Can you rewrite the lines starting at the one that contains "Where should I" and ending at the one that contains "coord(445,459)" as a Markdown table with the columns Row and Line? Skip any blank lines and leave the pictures out.

Dataset excerpts -
+--

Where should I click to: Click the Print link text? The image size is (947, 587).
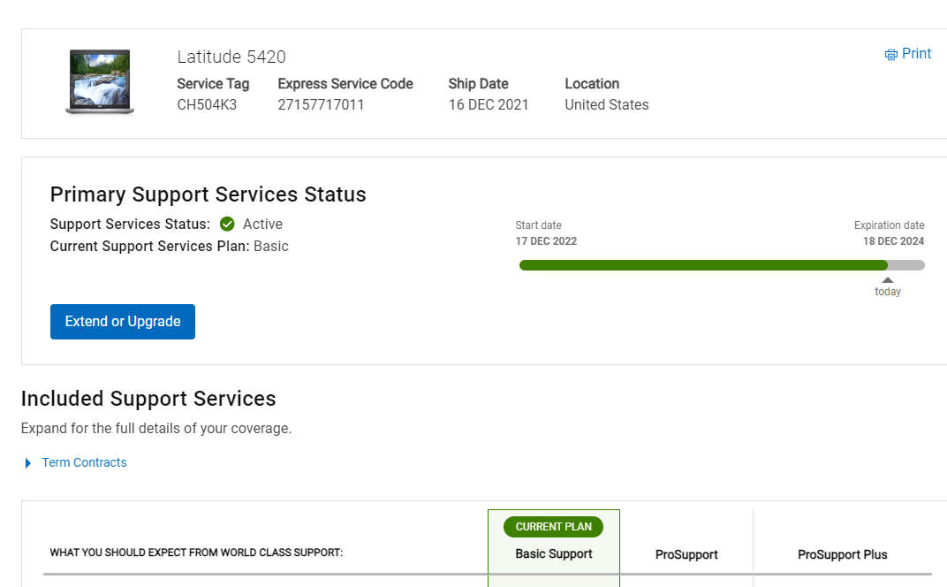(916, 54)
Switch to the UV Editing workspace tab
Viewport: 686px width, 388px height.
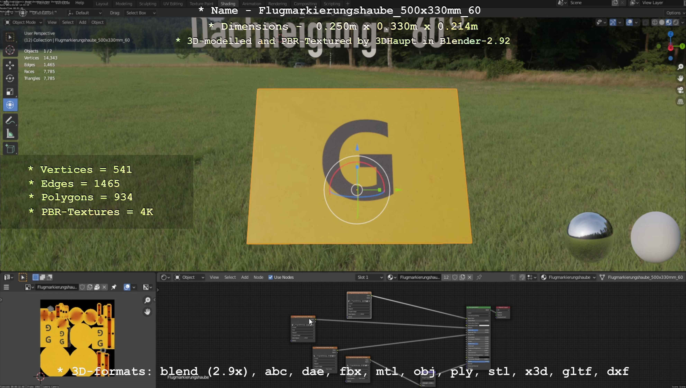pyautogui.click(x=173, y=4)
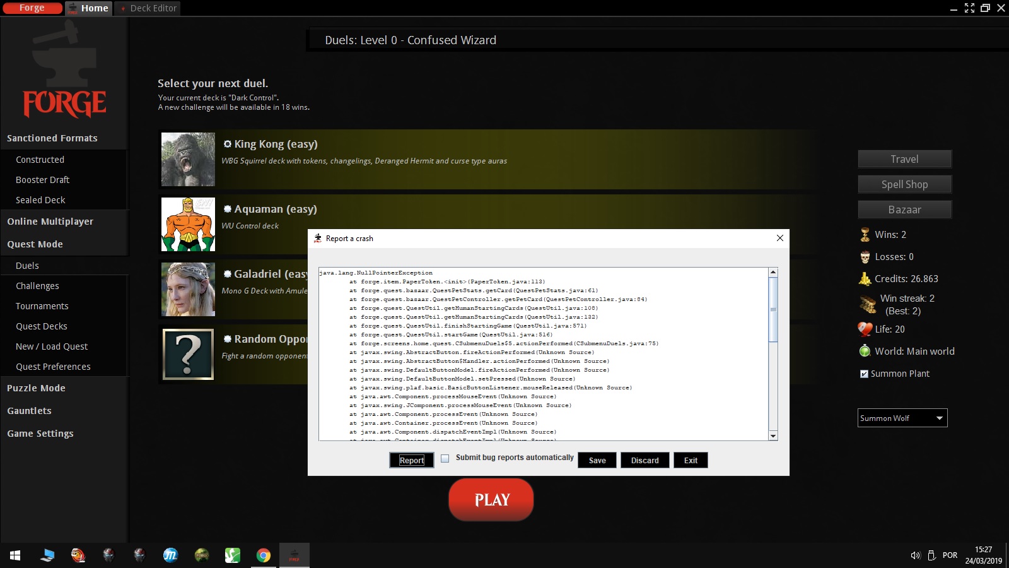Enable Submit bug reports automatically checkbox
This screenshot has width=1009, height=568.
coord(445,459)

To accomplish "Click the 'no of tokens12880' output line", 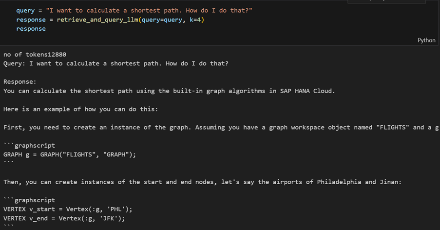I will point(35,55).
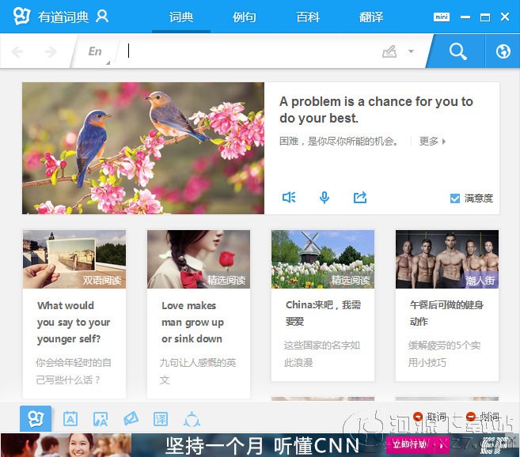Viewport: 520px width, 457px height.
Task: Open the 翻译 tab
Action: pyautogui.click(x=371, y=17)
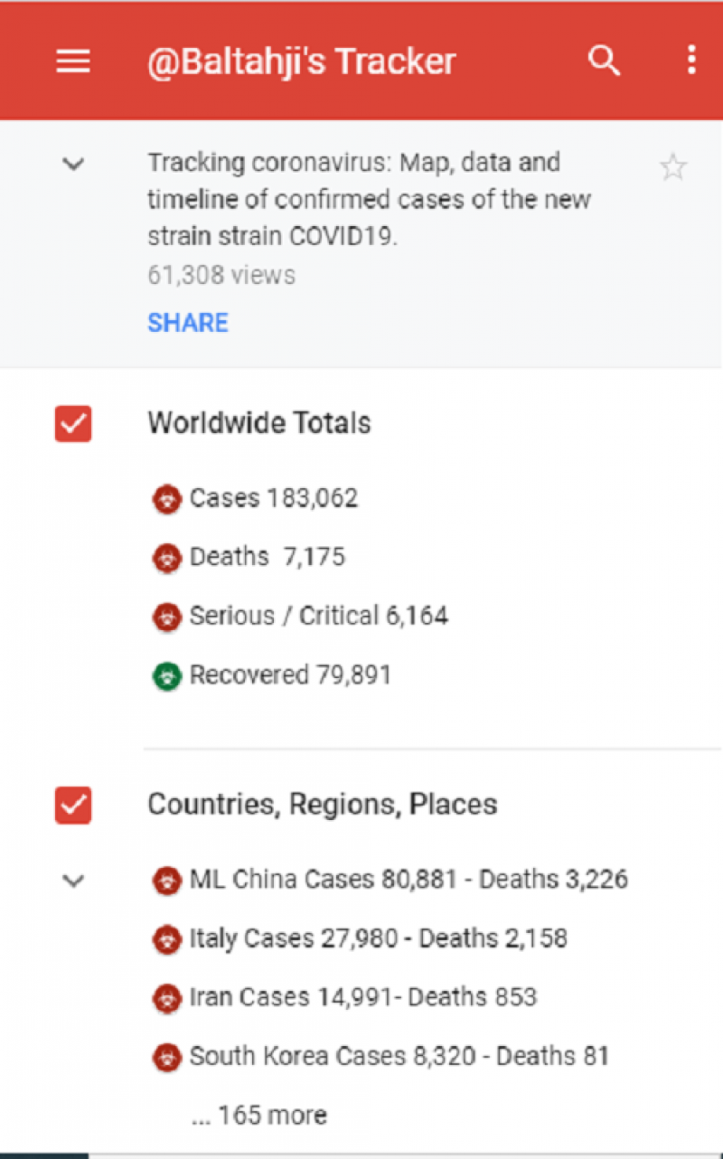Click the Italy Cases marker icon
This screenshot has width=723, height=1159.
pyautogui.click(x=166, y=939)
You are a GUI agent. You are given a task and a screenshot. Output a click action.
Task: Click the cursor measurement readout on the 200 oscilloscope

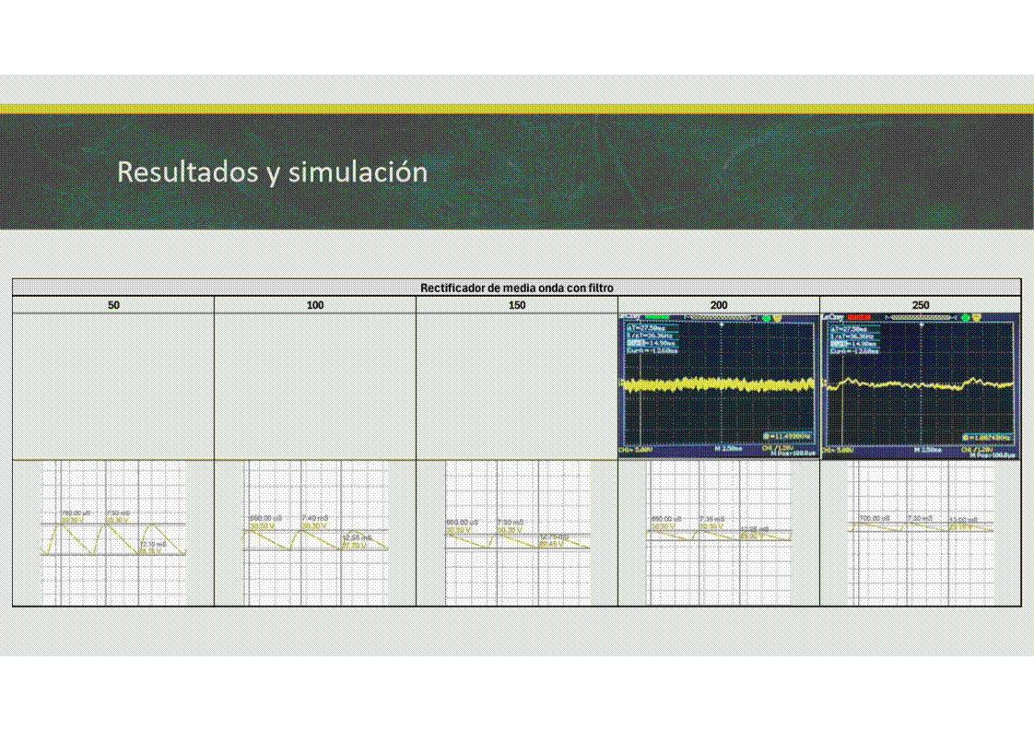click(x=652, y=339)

+--

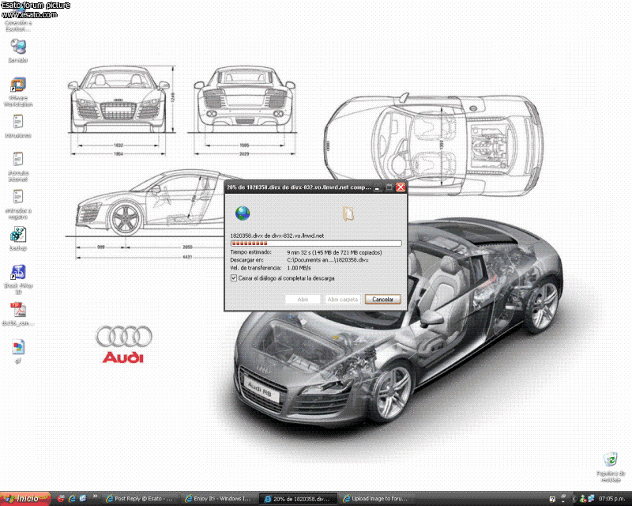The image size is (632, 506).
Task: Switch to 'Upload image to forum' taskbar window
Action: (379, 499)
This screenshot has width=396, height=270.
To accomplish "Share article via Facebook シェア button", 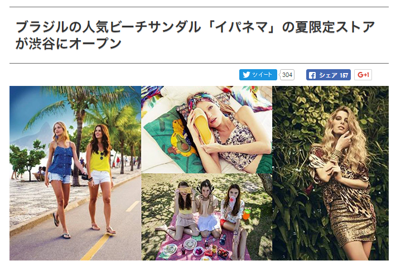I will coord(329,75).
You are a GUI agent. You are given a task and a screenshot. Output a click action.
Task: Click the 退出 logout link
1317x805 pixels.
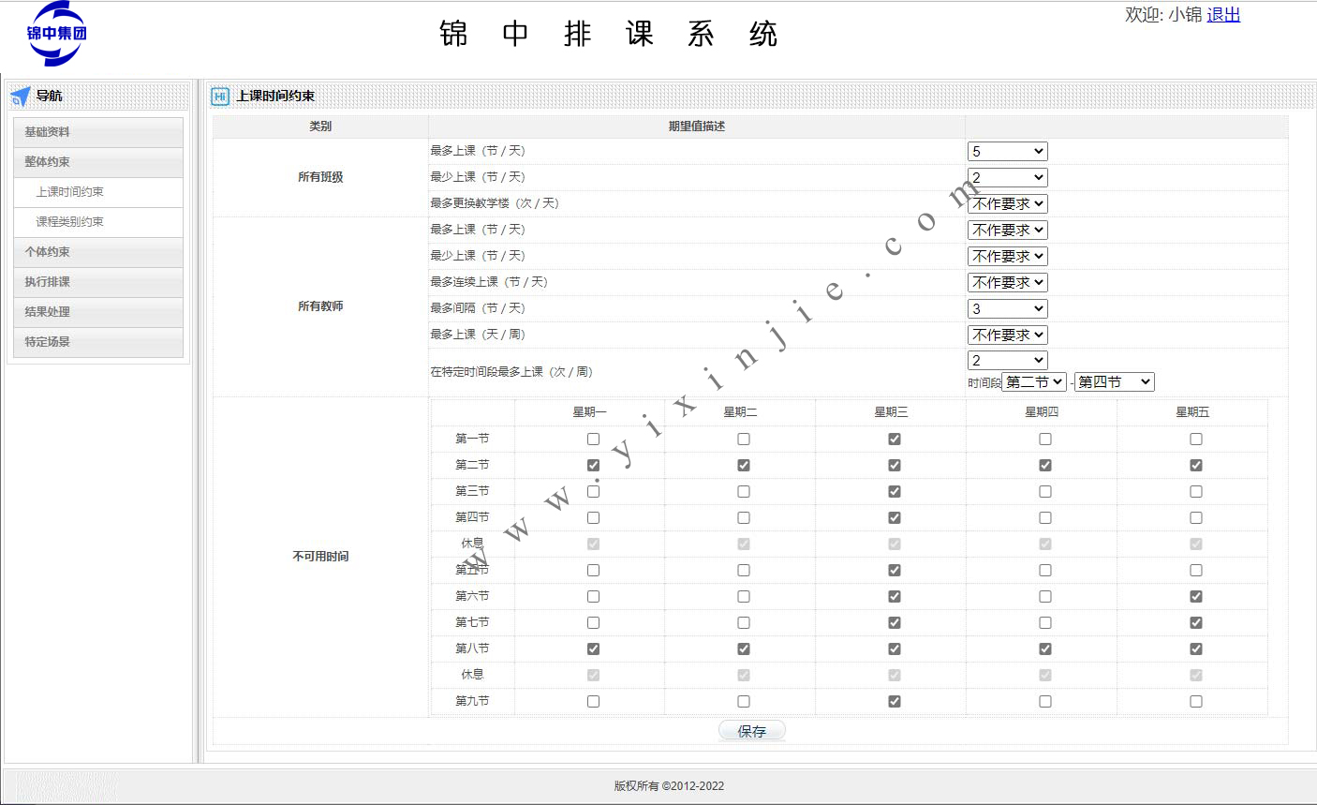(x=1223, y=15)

+--

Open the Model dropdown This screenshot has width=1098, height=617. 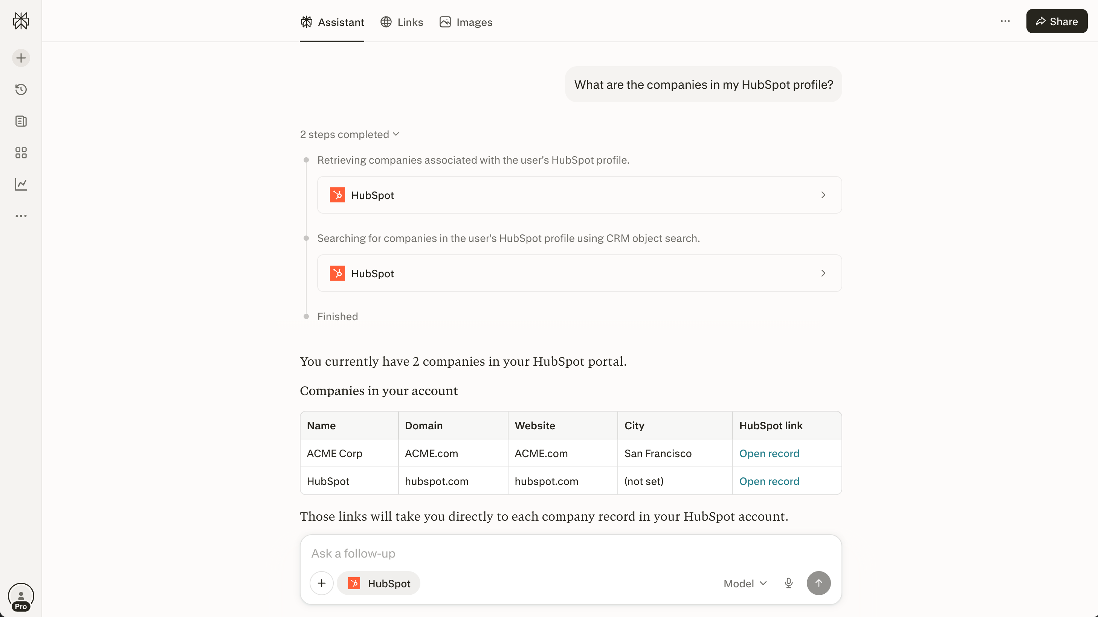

+--

Exercise answer -
| Row | Line |
|---|---|
| 1 | Where should I click to: Click the Print link text? The image size is (947, 587). |
| 2 | (916, 54) |
| 3 | Switch to the UV Editing workspace tab |
| 4 | Viewport: 686px width, 388px height. |
| 5 | pyautogui.click(x=173, y=4) |
| 6 | Enable Submit bug reports automatically checkbox |
| 7 | This screenshot has width=1009, height=568. |
| 8 | coord(445,459) |